The angular speed of stars in the sky is constant but the apparent angular speed is not, due to the star moving faster on the celestial equator and slower near the celestial pole. The apparent angular speed, modified with $\cos(\delta)$, where $\delta$ is declination. The full equation: $$\frac{0.25^{\circ}}{min}\cos(\delta)$$ How is this equation derived? Resolving the speed on the celestial equator yields the same equation, but the method doesn't seem to be very convincing to me.
As you mention, the angular speed of the celestial sphere on the equator is 0.25° per minute. The speed on a declination circle is proportional to the circumference of that circle, relative to the circumference of the celestial equator.
Of course, the circumference of a circle is proportional to its radius. It's convenient to use a unit sphere for the celestial sphere, so the radius of a declination circle is simply the cosine of the declination angle. This leads us to the speed formula given in the question, $\cos(\delta) × 0.25°$ per minute.
These diagrams may be helpful.
Here's a 3D version:
It's easier to see what's going on in the interactive version.
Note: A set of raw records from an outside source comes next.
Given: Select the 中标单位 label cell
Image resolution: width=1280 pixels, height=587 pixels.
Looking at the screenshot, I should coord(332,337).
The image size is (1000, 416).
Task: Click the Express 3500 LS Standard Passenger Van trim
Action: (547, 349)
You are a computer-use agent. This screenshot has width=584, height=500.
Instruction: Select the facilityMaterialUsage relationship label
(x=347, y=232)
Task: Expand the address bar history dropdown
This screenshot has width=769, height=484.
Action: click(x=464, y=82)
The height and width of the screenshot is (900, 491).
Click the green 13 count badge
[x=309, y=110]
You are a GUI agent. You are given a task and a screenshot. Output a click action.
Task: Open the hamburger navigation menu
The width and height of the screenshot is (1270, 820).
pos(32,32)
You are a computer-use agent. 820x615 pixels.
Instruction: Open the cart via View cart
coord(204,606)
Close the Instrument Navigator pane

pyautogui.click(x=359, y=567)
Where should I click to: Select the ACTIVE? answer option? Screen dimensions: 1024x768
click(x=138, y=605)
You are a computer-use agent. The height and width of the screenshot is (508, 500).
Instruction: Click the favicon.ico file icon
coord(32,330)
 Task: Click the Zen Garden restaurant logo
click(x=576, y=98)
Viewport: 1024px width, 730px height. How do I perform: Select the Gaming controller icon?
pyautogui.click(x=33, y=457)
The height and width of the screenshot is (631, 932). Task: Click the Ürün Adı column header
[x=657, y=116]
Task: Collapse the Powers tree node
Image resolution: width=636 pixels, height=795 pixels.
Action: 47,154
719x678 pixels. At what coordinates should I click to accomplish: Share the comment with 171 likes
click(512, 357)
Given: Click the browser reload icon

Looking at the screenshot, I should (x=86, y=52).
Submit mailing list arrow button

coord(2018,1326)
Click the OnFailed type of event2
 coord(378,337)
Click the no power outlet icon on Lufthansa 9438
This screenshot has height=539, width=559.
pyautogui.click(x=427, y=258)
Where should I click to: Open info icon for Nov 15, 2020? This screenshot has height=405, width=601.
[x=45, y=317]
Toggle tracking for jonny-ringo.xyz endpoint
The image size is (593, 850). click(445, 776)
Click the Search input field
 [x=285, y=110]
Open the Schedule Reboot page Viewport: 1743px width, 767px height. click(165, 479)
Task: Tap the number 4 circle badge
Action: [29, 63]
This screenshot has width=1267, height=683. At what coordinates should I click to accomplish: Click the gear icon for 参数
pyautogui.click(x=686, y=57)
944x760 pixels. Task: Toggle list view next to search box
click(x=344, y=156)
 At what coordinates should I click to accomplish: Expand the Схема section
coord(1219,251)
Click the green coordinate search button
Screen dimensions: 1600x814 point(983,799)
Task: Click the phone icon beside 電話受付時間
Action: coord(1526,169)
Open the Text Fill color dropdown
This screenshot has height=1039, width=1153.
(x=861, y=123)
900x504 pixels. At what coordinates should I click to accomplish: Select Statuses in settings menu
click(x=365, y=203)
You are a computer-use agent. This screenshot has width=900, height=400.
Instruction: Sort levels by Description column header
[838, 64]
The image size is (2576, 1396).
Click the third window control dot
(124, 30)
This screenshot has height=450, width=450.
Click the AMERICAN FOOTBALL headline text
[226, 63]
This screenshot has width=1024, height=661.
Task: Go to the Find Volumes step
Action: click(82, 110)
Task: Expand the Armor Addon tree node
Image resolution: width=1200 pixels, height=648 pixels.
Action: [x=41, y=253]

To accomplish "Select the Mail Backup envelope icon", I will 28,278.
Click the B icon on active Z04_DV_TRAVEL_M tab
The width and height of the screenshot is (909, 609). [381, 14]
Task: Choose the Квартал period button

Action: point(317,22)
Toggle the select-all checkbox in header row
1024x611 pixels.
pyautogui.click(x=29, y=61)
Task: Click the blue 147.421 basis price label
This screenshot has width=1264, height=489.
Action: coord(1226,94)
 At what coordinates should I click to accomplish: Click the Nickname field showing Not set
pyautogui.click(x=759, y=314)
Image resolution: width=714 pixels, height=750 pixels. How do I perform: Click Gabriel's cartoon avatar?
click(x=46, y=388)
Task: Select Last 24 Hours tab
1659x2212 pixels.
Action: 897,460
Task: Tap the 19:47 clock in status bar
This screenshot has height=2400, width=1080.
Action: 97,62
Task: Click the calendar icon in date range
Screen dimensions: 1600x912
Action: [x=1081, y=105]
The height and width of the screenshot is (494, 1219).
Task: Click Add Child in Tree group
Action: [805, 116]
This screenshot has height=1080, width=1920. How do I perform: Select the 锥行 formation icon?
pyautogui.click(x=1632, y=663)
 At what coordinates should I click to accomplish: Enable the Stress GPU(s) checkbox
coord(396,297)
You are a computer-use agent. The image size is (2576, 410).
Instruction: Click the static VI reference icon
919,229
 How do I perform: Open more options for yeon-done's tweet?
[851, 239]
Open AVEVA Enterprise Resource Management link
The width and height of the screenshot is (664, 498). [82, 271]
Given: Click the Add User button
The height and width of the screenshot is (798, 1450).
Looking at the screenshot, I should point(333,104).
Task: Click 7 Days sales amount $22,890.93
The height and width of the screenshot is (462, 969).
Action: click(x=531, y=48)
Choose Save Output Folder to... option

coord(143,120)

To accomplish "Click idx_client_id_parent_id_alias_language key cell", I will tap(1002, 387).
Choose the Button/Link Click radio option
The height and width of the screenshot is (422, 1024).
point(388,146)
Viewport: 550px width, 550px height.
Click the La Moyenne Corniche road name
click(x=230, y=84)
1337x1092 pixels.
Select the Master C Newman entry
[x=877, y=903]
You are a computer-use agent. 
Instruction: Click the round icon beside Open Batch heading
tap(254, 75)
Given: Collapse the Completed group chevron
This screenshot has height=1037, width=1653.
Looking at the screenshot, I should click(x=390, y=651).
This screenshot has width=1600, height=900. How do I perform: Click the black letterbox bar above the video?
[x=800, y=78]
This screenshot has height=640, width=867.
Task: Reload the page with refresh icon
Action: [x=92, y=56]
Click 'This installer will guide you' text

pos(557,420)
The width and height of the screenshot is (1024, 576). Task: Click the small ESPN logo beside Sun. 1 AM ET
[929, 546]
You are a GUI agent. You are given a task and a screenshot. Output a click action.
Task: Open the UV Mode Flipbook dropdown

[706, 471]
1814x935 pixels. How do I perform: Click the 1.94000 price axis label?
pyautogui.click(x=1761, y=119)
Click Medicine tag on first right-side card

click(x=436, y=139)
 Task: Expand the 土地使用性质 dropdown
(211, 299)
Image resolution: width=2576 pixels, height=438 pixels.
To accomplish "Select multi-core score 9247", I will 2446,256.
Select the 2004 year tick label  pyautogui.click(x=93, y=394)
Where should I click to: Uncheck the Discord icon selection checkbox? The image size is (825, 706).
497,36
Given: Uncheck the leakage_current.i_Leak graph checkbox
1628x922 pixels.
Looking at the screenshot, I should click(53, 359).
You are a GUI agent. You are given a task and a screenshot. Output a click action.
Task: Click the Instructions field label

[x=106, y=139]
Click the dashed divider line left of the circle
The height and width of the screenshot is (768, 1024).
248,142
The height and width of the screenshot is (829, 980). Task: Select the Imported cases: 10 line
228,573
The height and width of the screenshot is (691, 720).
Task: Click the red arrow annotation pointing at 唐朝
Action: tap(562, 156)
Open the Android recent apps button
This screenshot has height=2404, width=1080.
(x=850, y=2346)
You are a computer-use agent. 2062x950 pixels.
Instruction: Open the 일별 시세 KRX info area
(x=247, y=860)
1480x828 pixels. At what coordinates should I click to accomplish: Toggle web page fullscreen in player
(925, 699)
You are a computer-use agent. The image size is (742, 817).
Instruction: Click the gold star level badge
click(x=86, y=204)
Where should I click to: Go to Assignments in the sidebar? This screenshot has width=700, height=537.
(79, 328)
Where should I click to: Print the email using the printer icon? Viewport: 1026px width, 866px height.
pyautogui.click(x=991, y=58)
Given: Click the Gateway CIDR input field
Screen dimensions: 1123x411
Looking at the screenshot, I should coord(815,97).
The Earth rotates approximately $ 15^\circ$ per hour. Or $ .25^\circ $ per minute. So, multiplying $\frac{.25^\circ}{min}$by the cosine of the declination would give you the resulting angular speed in deg/min.
I would like to point out that this equation is off a bit. The $15^\circ$ deg/hour is based on a 24 hour rotational period of the Earth. However, the actual rotation is called a Sidereal day, and is 23 hours, 56 minutes, and ~ 4 seconds. It won't add up to much over the course of a minute or two, but it becomes obvious over the course of several hours, and does trip a lot of people up.